In November, the Museo de Arte de Puerto Rico will display three paintings from SAAM’s Vidal Collection by legendary 18- 19th-century Puerto Rican Old Master, José Campeche. These inclusions in a definitive retrospective of Campeche’s work represent the first loans ever between these two important art museums, a signficiant accomplishment.
Likewise, SAAM’s painting by Charmion von Wiegand “Nothing that is wrong in principle can be right in practice” will be part of the Rubin Museum’s Grain of Emptiness: Buddhism-inspired Contemporary Art exhibition, the Museum’s first loan to this NYC Affiliate.
From the ARCHIVES CENTER at the National Museum of American History:
The Archives Center is making a significant contribution to the Sousa Archives and Center for American Music’s Sousa and His League of Players: America’s Music and the Golden Age of Baseball exhibition, marking the 100th anniversary of the Sousa Band’s World Tour. With 11 baseball cards (including Ty Cobb’s) and several examples of illustrated sheet music (including Oh! You Babe Ruth and Stars of the National Game music), this exhibition will be the core of the University’s 2010 American Music Month Celebration.

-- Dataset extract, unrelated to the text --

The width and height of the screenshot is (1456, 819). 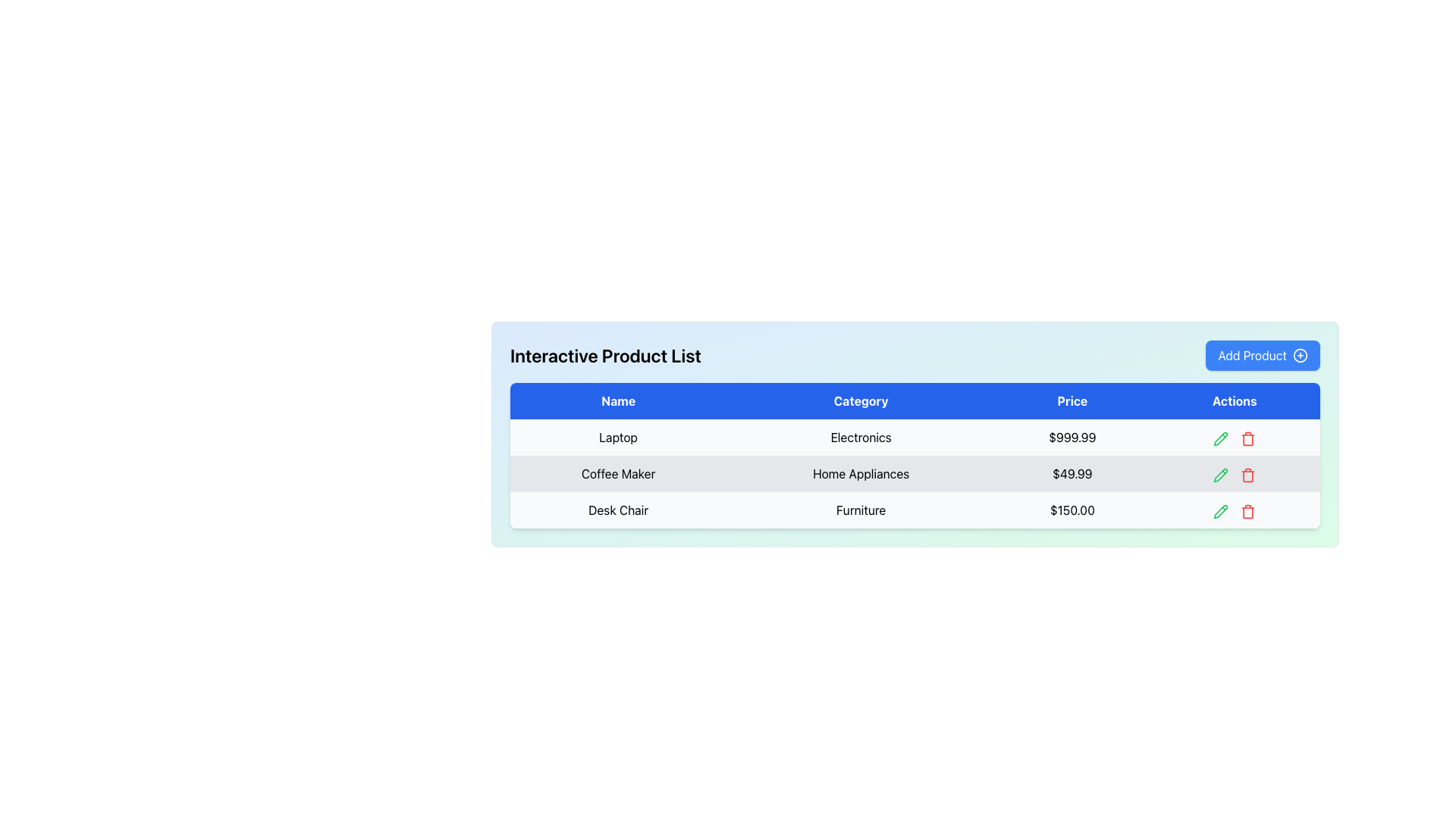 I want to click on the 'Home Appliances' text label located in the second row, second column of the 'Interactive Product List' table, which is part of the product details for 'Coffee Maker', so click(x=861, y=472).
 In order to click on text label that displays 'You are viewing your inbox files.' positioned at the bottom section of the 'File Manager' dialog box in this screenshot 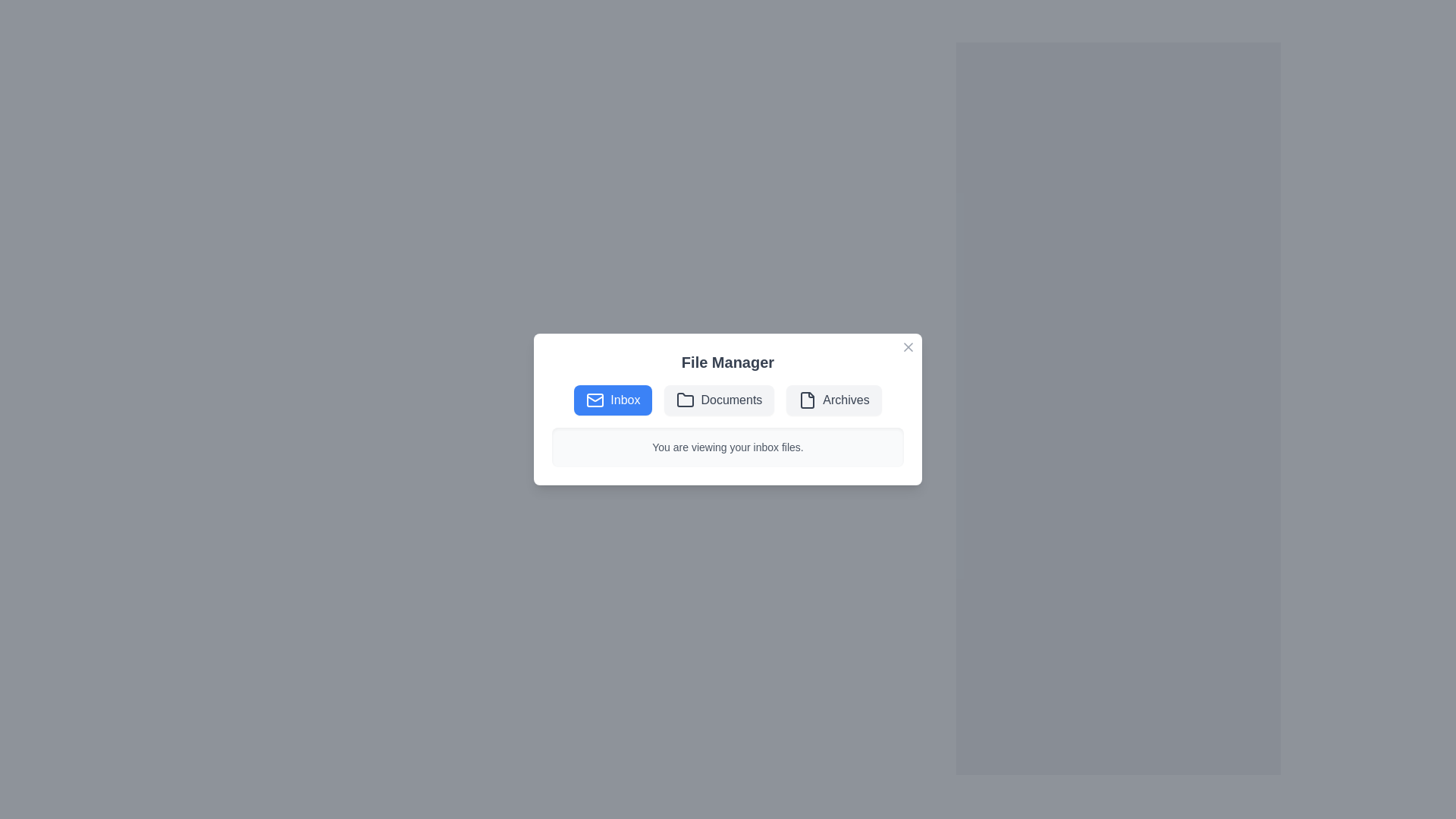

From the NATIONAL MUSEUM OF THE AMERICAN INDIAN:
In an unexpected request, the Museum has loaned a 19th-century Sioux flute and hide scraper from the Dakota Territory to the National Museum of American Jewish History. What’s the connection? When NMAJH opens its brand new building on Independence Mall this November, part of the history it will tell is the western expansion of Jewish Americans, and the kinds of peoples and objects they encountered along the way.
And from the MUSEUM CONSERVATION INSTITUTE:
MCI’s extraordinary object, the Ten Thousand Springs Pavilion, made its way between two Affiliates this fall, from Texas to Flushing, New York. Flushing Town Hall is located in one of New York City’s largest Asian communities, a perfect context for this 1:5 scale model replica from the Imperial Garden in the Forbidden City in Bejing. Read more about the deinstallation and NYC installation of this object.
THANK YOU to all of our Smithsonian colleagues for their work on these loans, and for our Affiliate friends who so consistently collaborate with us to bring the Smithsonian to their neighborhoods.